* [To be done] Reproduce the listing from its first line through the line containing "point(21,67)", inclusive, and substitute "Auxiliary Bar" for "Secondary Side Bar" while keeping everything else unchanged. Omit the pictures.

* [Material shown]
--- Begin ---

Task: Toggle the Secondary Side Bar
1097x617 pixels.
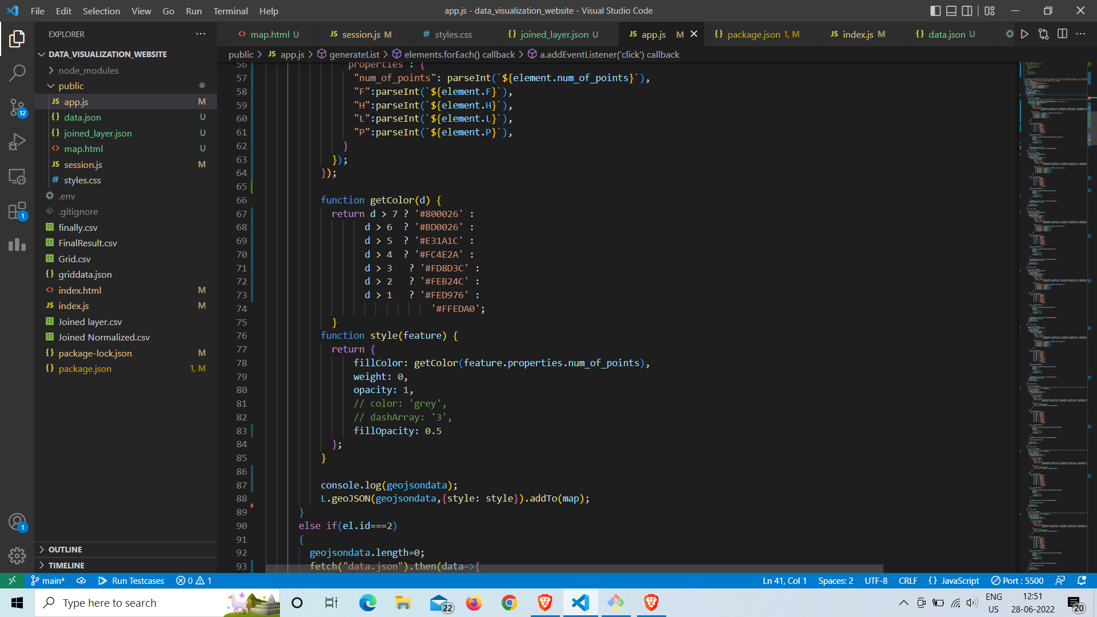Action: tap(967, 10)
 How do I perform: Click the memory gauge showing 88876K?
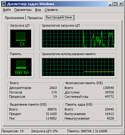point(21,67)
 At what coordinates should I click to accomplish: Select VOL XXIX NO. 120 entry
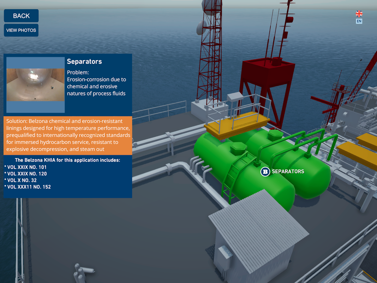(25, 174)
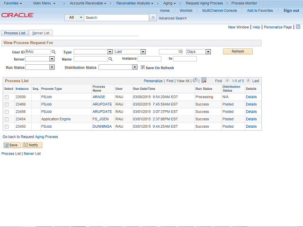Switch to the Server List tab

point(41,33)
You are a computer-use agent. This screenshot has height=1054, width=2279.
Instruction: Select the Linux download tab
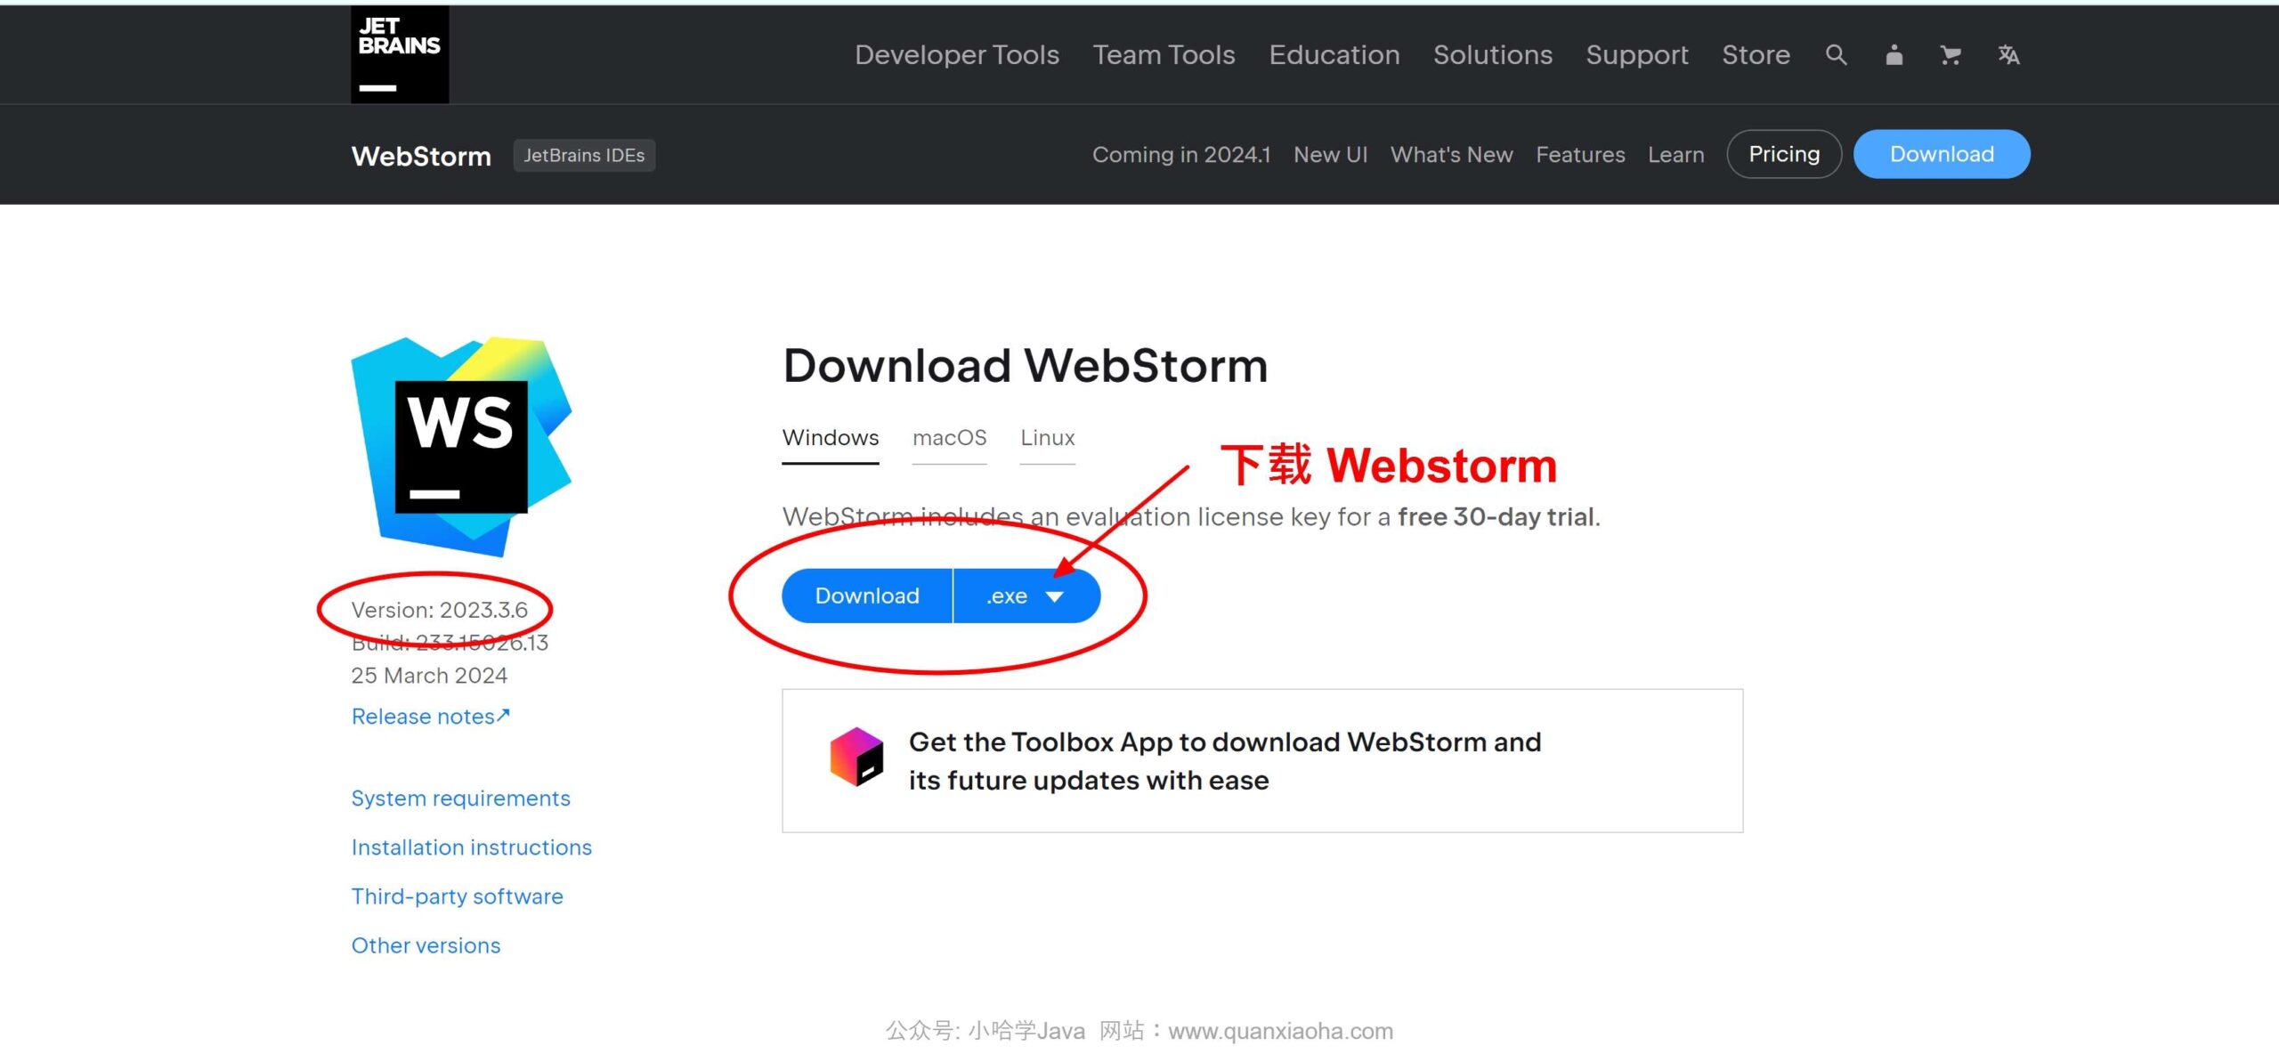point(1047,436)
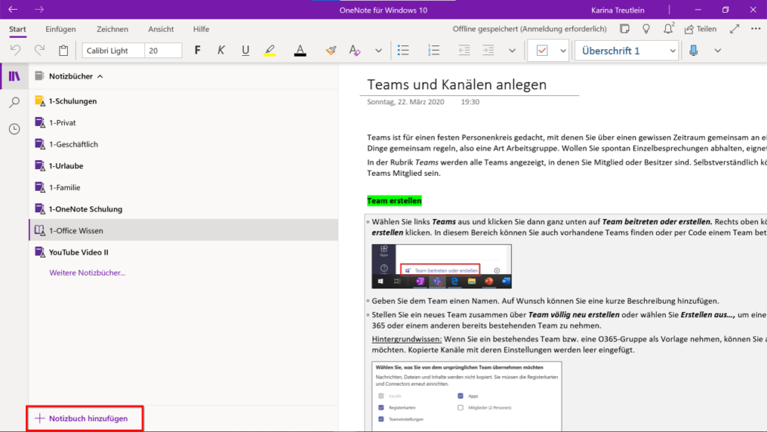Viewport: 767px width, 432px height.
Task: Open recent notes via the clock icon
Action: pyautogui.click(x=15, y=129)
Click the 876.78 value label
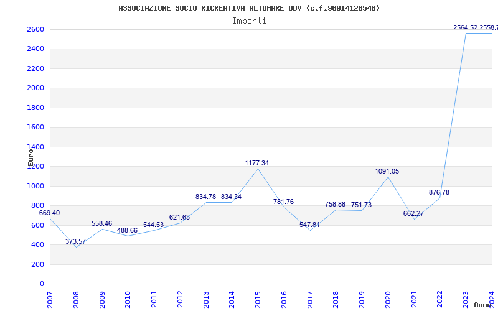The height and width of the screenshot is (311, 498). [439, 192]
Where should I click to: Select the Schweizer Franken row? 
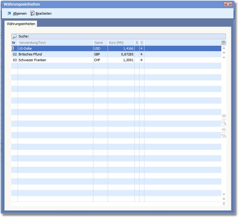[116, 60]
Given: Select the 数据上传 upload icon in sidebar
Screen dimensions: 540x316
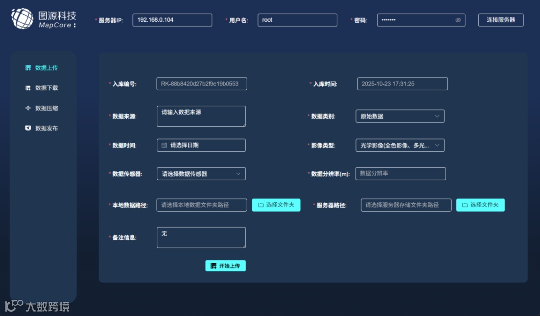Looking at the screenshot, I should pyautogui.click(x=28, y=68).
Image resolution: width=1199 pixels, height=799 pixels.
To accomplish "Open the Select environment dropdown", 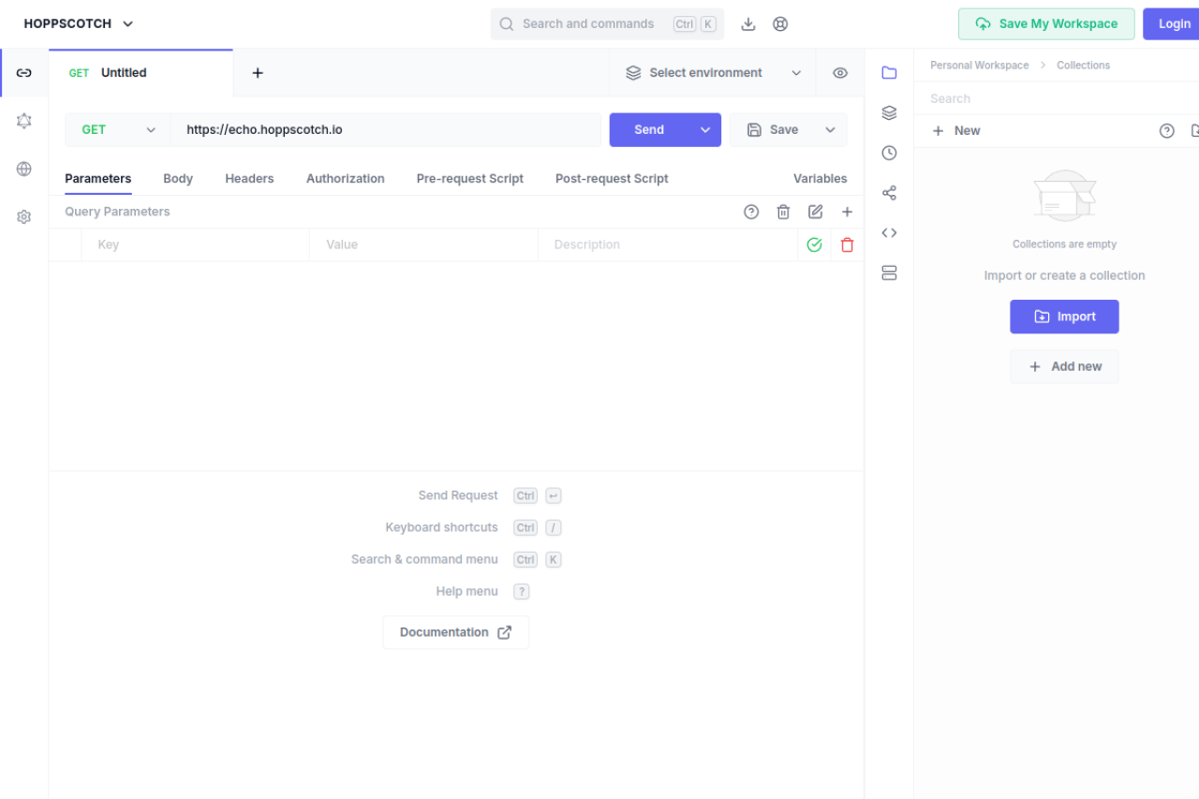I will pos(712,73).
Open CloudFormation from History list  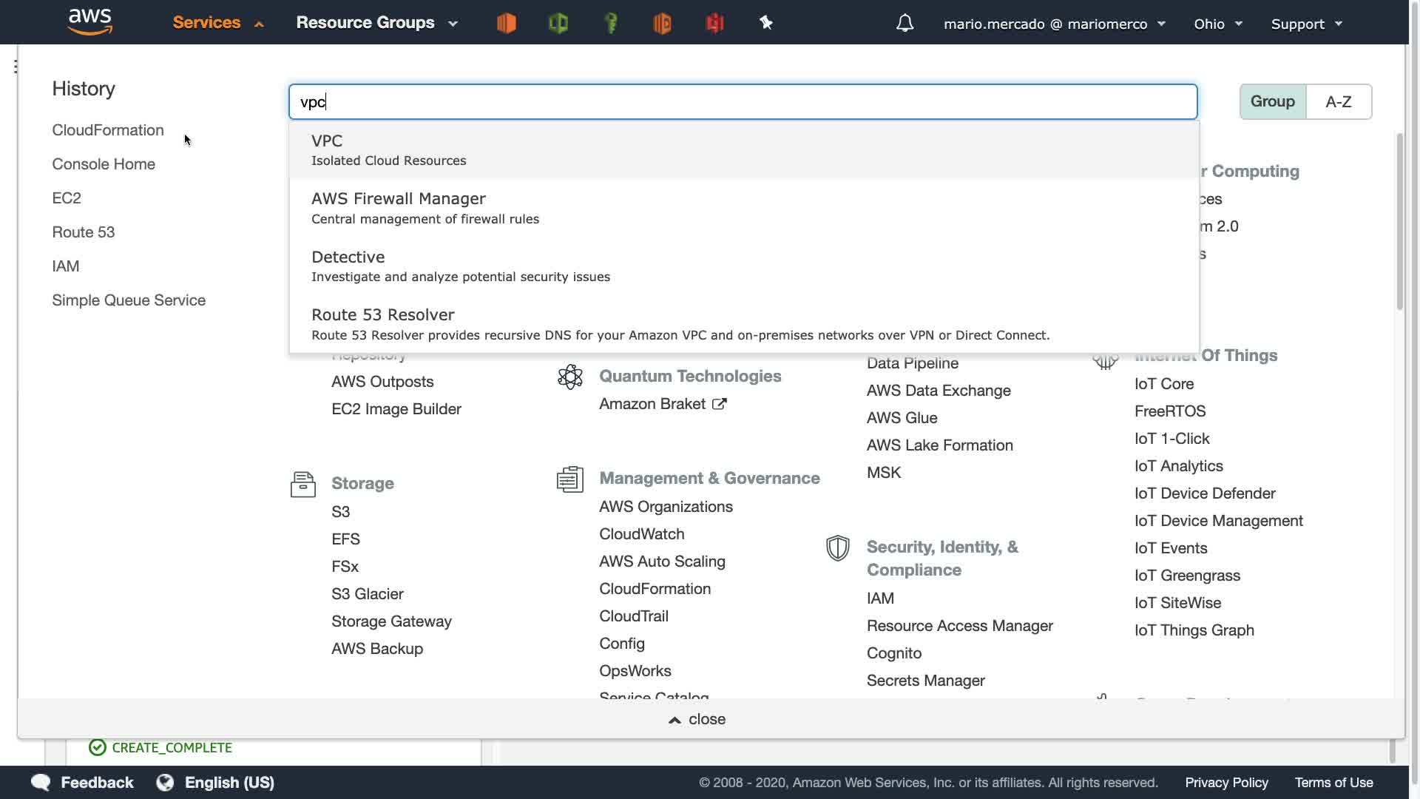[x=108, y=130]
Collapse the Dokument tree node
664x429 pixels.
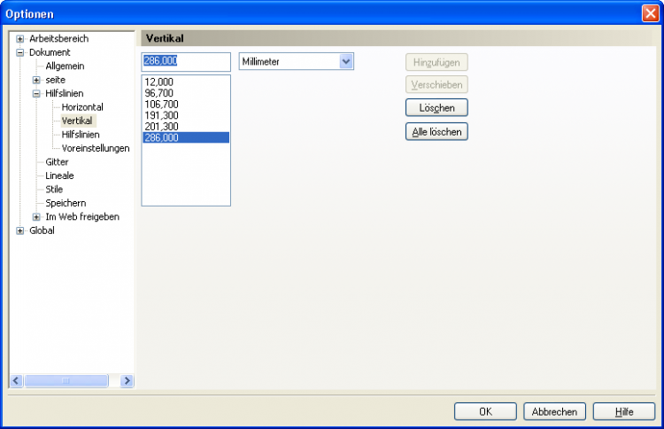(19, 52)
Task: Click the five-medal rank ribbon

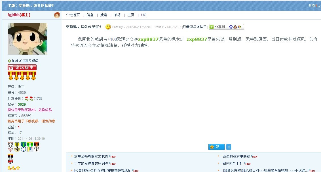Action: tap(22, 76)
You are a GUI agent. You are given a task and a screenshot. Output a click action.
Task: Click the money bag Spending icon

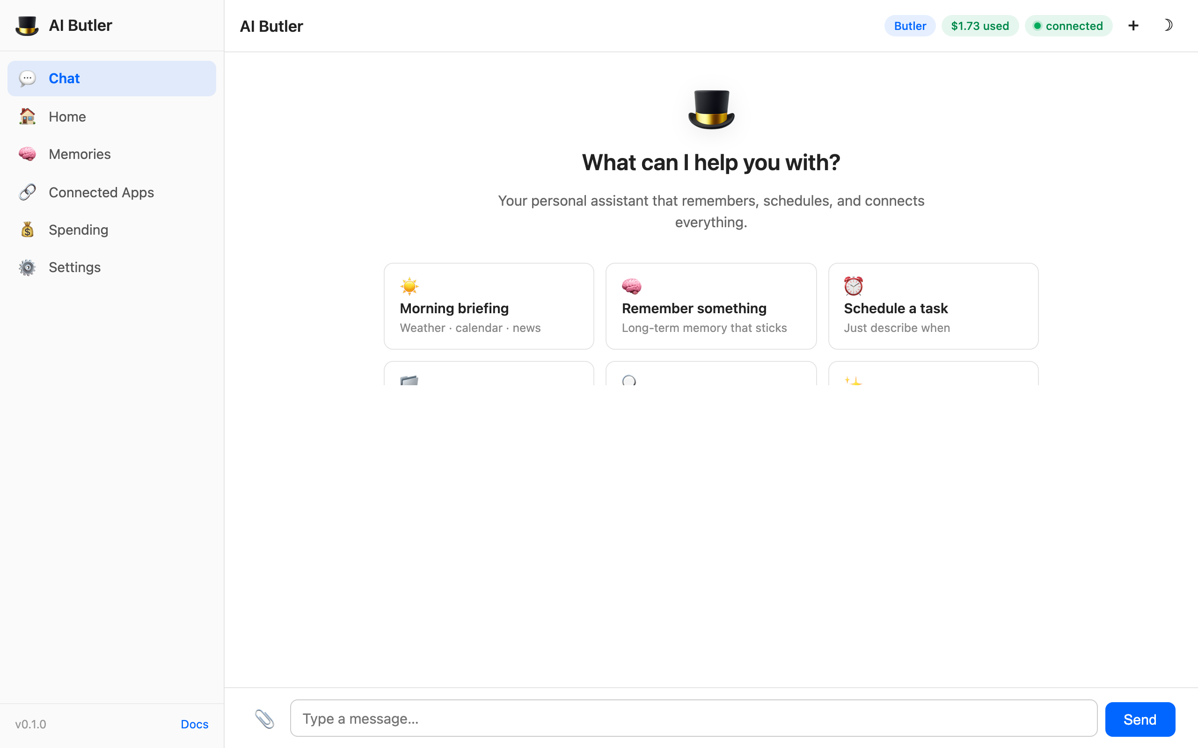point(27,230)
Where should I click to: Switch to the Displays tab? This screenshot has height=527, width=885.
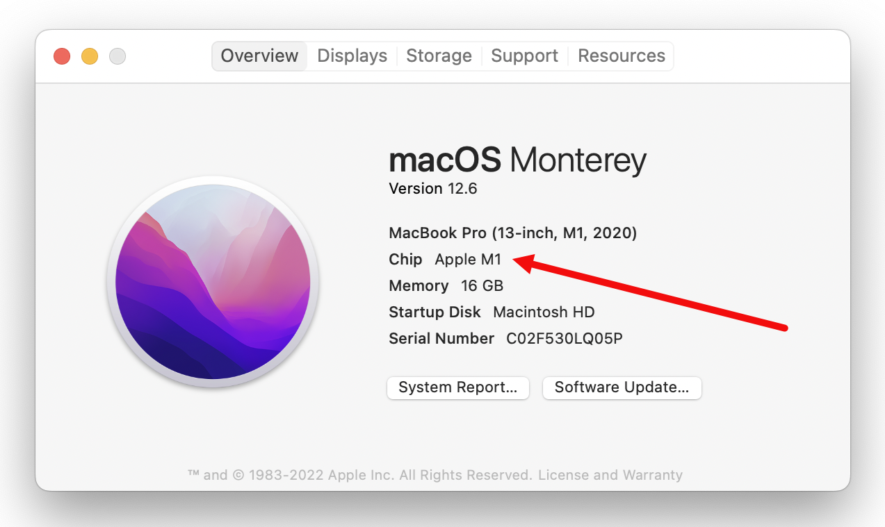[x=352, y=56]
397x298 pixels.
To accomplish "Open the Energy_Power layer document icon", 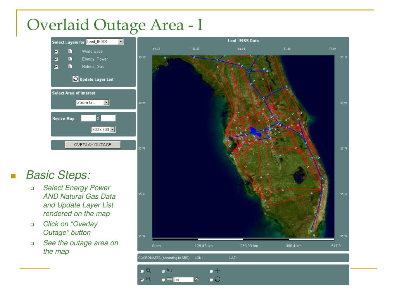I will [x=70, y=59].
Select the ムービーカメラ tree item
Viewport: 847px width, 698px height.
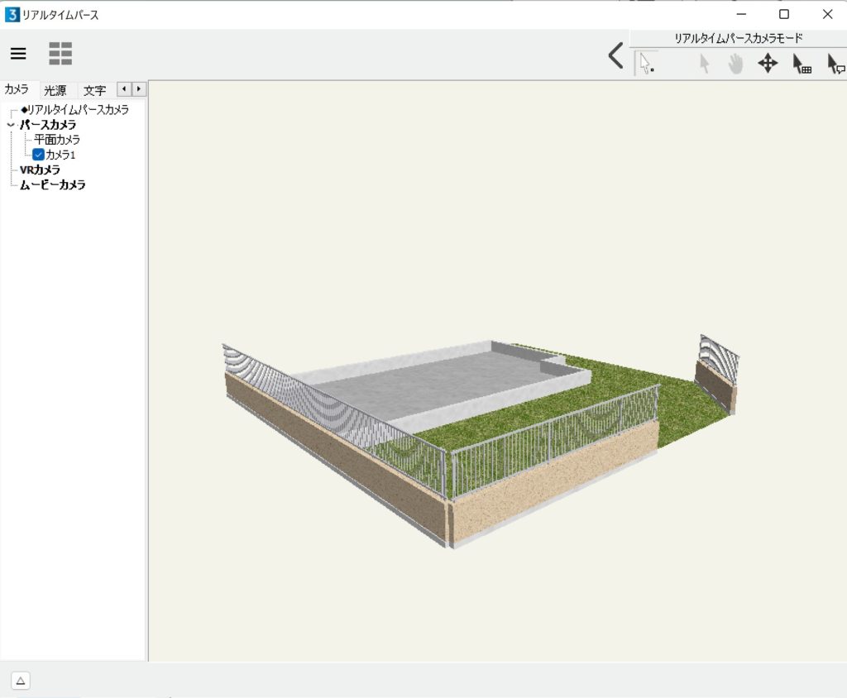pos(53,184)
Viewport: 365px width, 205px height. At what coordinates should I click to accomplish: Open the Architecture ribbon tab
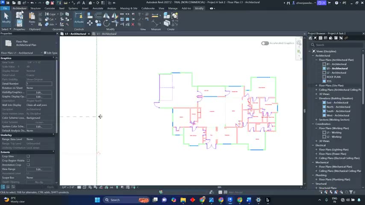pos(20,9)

--- End ---

* [Answer in full]
Task: Toggle the Auxiliary Bar
1097x617 pixels.
Action: tap(967, 10)
 How do I perform: Click the memory gauge showing 88876K?
point(21,67)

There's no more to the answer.